(Data for this exercise)
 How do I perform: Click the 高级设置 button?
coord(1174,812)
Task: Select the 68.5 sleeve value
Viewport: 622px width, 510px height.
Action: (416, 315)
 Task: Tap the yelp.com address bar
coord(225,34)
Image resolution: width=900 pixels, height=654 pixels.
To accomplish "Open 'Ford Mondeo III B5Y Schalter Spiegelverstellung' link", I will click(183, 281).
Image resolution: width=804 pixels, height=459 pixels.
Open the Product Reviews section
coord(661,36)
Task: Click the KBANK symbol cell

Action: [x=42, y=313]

(Your goal)
All the lines above should come back exactly as written.

(Solution to the problem)
 How do I perform: Click the 高级设置 button?
coord(1174,812)
Task: Select the 68.5 sleeve value
Viewport: 622px width, 510px height.
Action: (416, 315)
 Task: Tap the yelp.com address bar
coord(225,34)
Image resolution: width=900 pixels, height=654 pixels.
To accomplish "Open 'Ford Mondeo III B5Y Schalter Spiegelverstellung' link", I will click(183, 281).
Image resolution: width=804 pixels, height=459 pixels.
Open the Product Reviews section
coord(661,36)
Task: Click the KBANK symbol cell

Action: [x=42, y=313]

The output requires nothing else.